Using Business Credit Cards
There is no doubt that business credit cards are one of the most efficient ways to fund a business startup that any business owner can seriously consider. It is a cost-effective way of financing startups, as they come at relatively low rates. Some business credit cards also offer zero-percent interest promotions, often for a period of 6 to 12 months. Business owners can also build their business credit history if they use these corporate cards in a responsible way.
Using Your 401(k) to Finance Your Startup
A 401(k) business funding strategy can absolutely provide an aspiring business owner with startup funds, but this is a plan that may attract serious restrictions and certain tax implications. If you are not a financial expert, then it is advisable to seek the services of a qualified financial expert before you borrow from you 401(k). Still, if you're currently employed and aspire to start a business, the balance of your 401(k) can be a source of funding.
Crowdfunding is based on raising small amounts of money from a large number of people. This is done mostly through crowdfunding websites such as GoFundMe and Kickstarter. These campaigns may at times rely on the strength of your business campaign, with the business expected to reward supporters in exchange for the investment they put into the business.
Angel investors are generally known to be wealthy and are prominent for having funded many startup businesses. These are people who have deep pockets and can invest in your startup ideas in return for a given percentage of the ownership of the business. Aspiring business owners can take inspiration from the fact that some of the most prominent companies such as Yahoo and Google were helped in their early stages with angel investors. Some of the sites where you can get these angel investors include New York Angel and Angel List.

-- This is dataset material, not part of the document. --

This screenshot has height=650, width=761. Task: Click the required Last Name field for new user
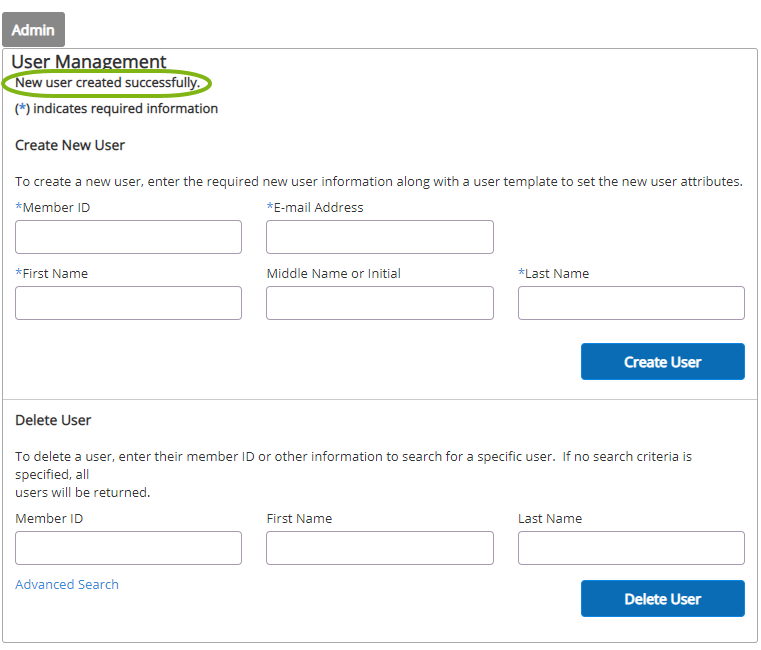pos(631,303)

Getting Finances from Friends and Family
Unless you have complicated relationships with your friends and family, they can be a potential avenue to finance your startup, especially if they have some cash to spare. Borrowing from friends and family is an interesting alternative to funding a startup and come with some commendable benefits such as low- or no-interest payments, as well as avoiding the hassles that you may have to face in other types of loans.
Some aspiring business owners have financing methods right at their fingertips but don't realize it or aren't willing to make the plunge. If you can bear to part with some of your possessions, selling one of your assets (such as a car) can help you attain the cash you need to start up a business.
Home Equity Loans
Home equity loans allow you to borrow against the value of your home. These are some of the best ways of financing a business startup, as they offer flexible interest rates and can be a low-cost form of borrowing. This is a viable solution for aspiring business owners who are homeowners with equity.